* _TRECHO DO DOCUMENTO_:
_ _ _ _ _

FERMENTO PRA MASSA – Goiânia na Greve Geral (Documentário, Curta-Metragem, 2017, 21 min)

FERMENTO PRA MASSA – A GREVE GERAL EM GOIÂNIA
Um documentário curta-metragem de Eduardo Carli de Moraes
Uma produção independente A Casa de Vidro

“Hoje eu vou comer pão murcho, o padeiro não foi trabalhar / A cidade tá toda travada, é greve de busão, tô de papo pro ar!” É o que canta Criolo em “Fermento Pra Massa”, canção do álbum “Convoque Seu Buda”, convocada para inaugurar e batizar este doc em clima de samba-resistente. “Eu que odeio tumulto não acho insulto manifestação / Pra chegar um pão quentinho com todo o respeito a todo cidadão!”

Era um dia histórico na Nova República: a maior Greve Geral desta geração, com adesão de cerca de 35 milhões de pessoas em todo o país, coincidia com os 100 anos da pioneira, inaugural Greve Geral de 1917.

_ _ _ _ _

* _INFORMAÇÕES EXIBIDAS_:

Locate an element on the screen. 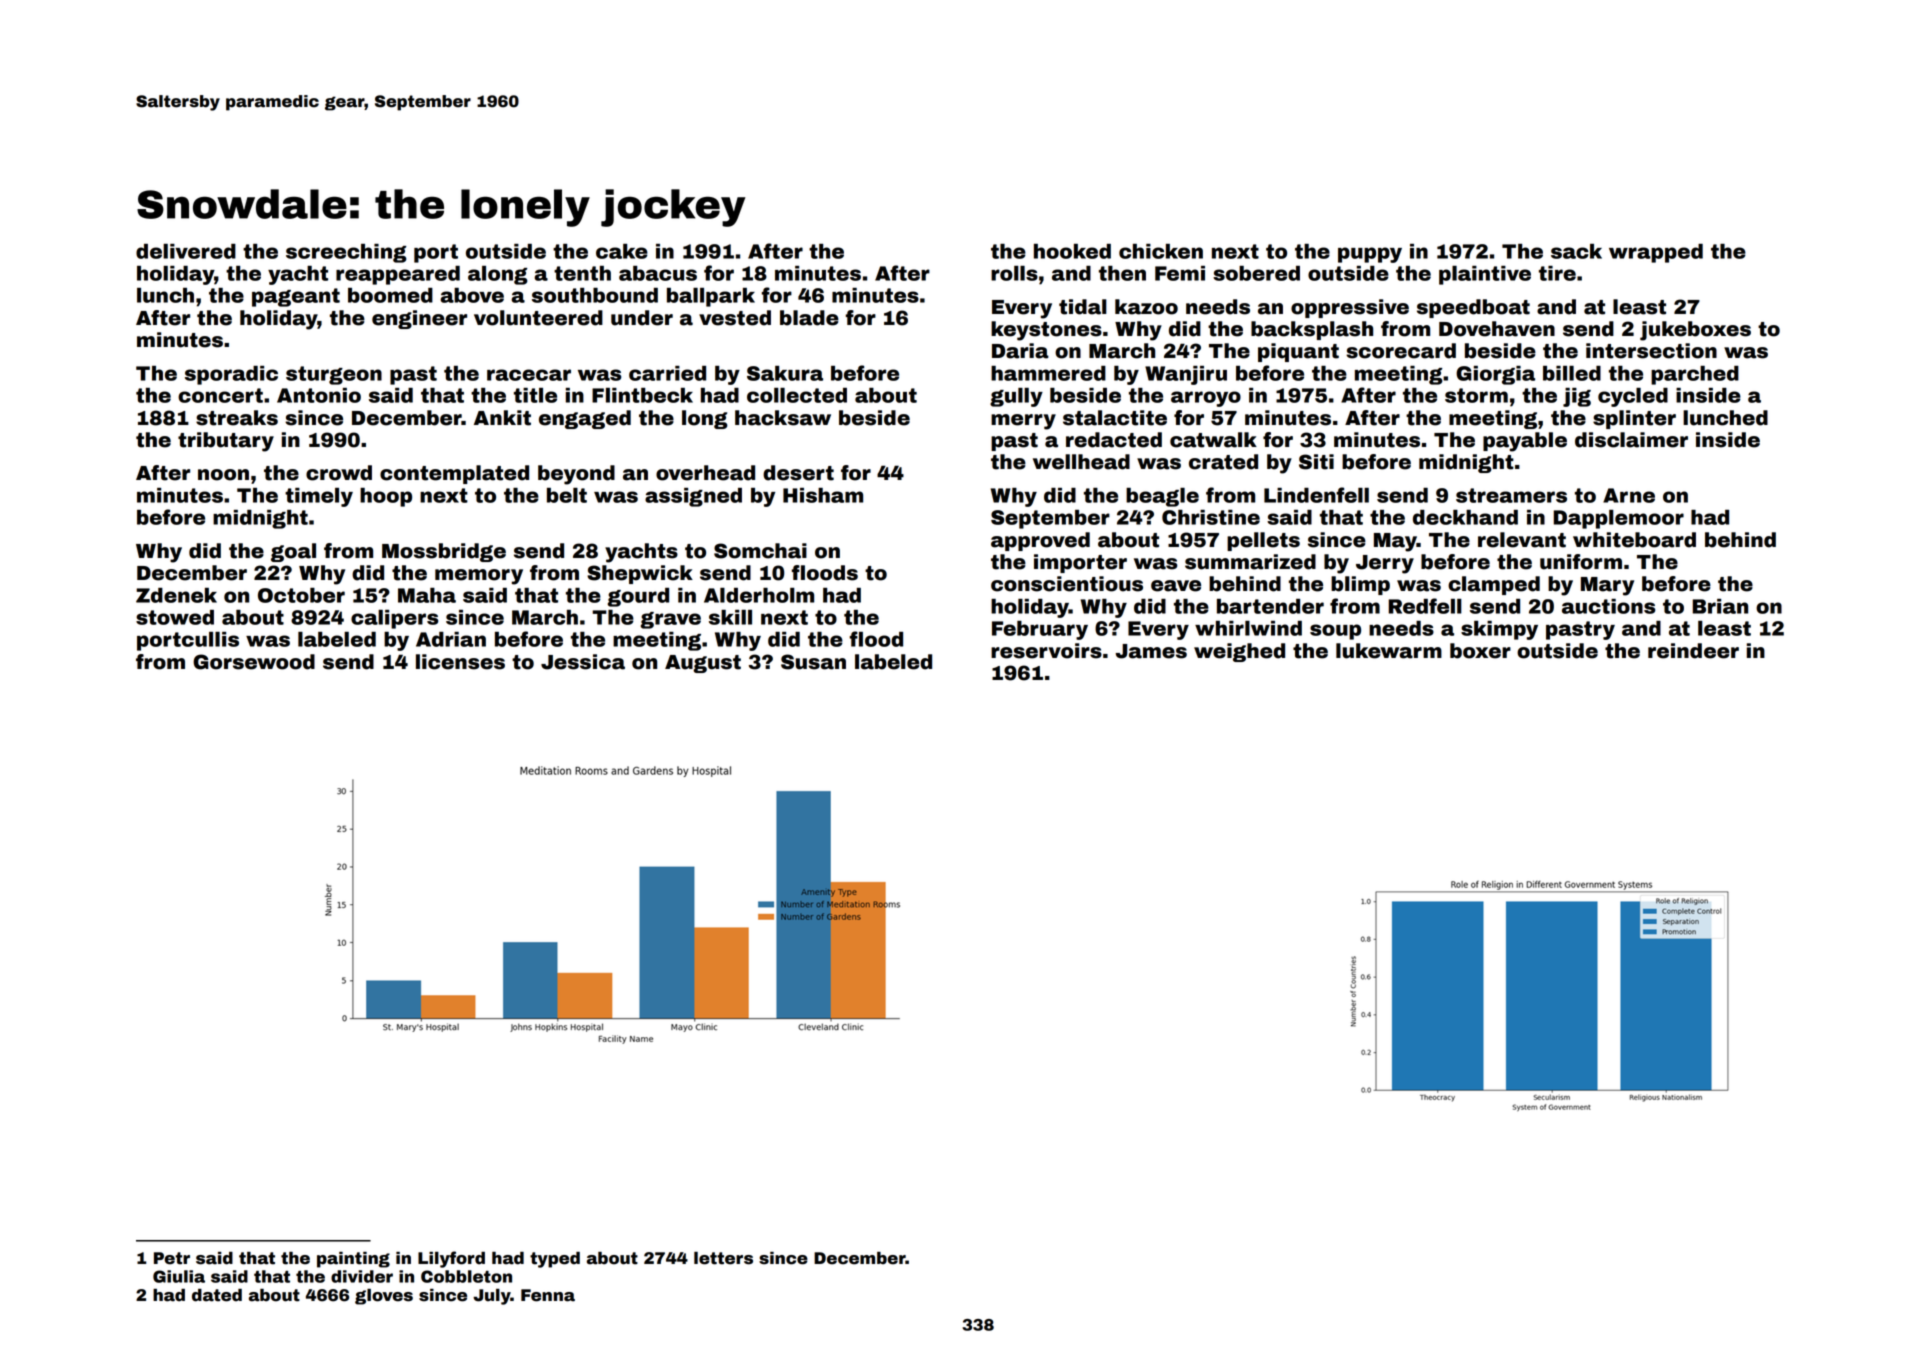 The image size is (1924, 1360). chicken is located at coordinates (1161, 251).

_ _ _ _ _

* _O QUE SE PEDE_: Segundo o trecho do documento, de qual álbum é a canção “Fermento Pra Massa”?

* _RESPOSTA À TAREFA_: Do álbum “Convoque Seu Buda”.